La policía la encontró desnuda, royendo un hueso y acurrucada a los perros que la cuidaban en su casa, mientras su madre alcohólica la ignoraba. Las únicas palabras que conoce son “sí” y “no”, y gruñe cuando se le acercan otros humanos.
Al parecer, la mujer desaparecía constantemente de su hogar, e incluso cuando estaba presente comía en la mesa sin importarle que su hija comiera en el piso con los perros. Con esta crianza, el resultado fue que apenas la policía quiso acercarse, Madina gruñó y se alejó, caminando con sus cuatro extremidades.

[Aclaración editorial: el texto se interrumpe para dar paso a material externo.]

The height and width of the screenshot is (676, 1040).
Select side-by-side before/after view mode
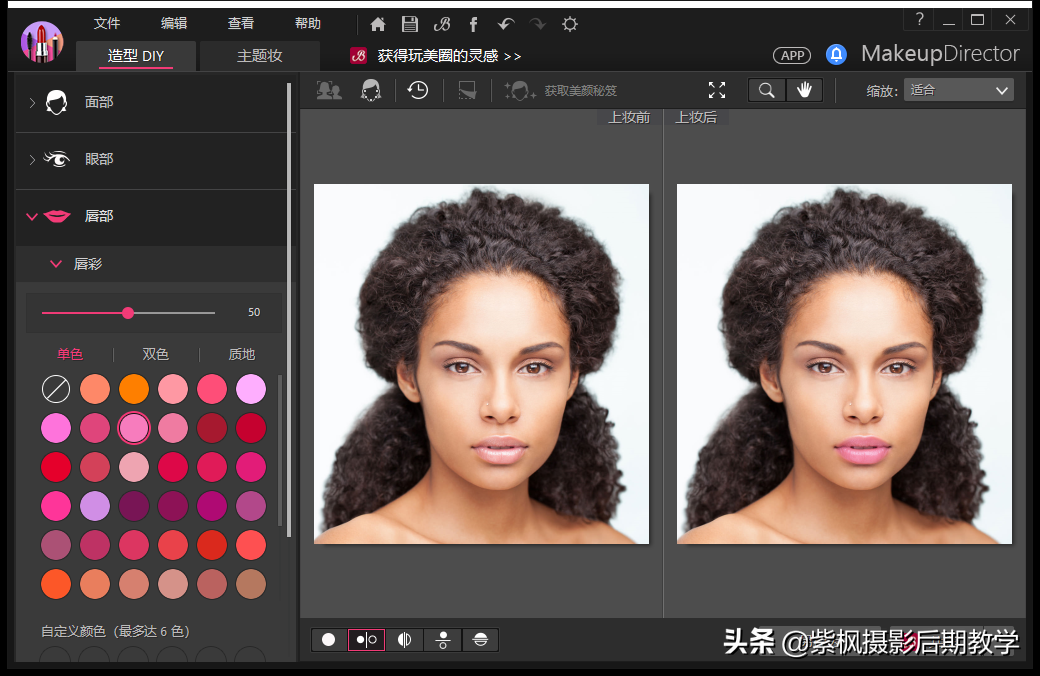[x=366, y=640]
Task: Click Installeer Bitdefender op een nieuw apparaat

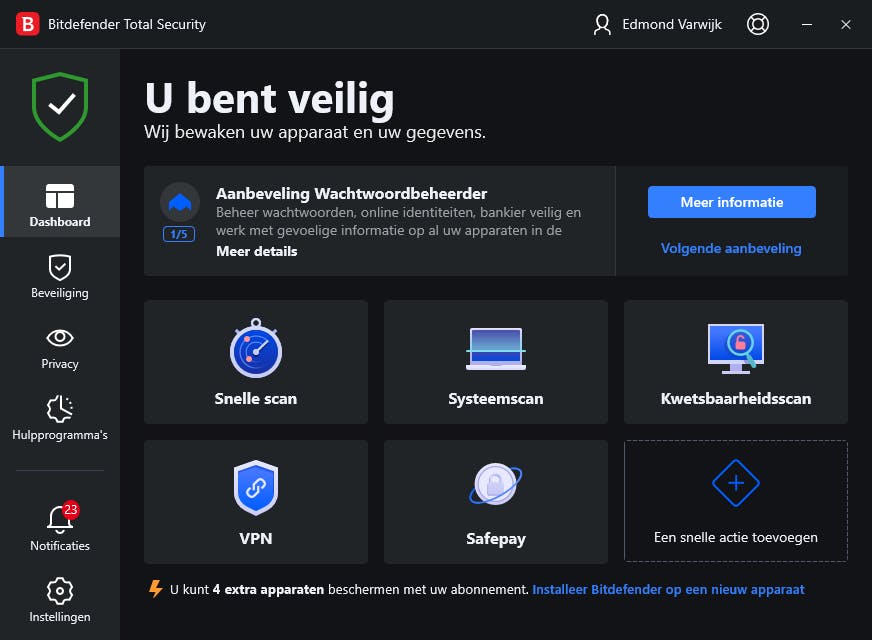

“Cuando su madre enfurecía, ella solía escaparse”, relató un oficial ruso a los medios locales, pero agregó que ningún chico se le acercaba para jugar en el parque. Por el contrario, Madina “casi no sabía hablar y peleaba con todos”. Sus únicos amigos eran los perros que la mantenían caliente en el invierno.
A pesar de que la madre declaró: “yo sí cuido a mi hija”, la policía rusa, alertada por los vecinos de la casa, le quitó temporalmente la tenencia de su hija. Los médicos pudieron establecer que Madina no tiene retraso mental ni problemas físicos, simplemente no conoce otro tipo de comportamiento más que el animal.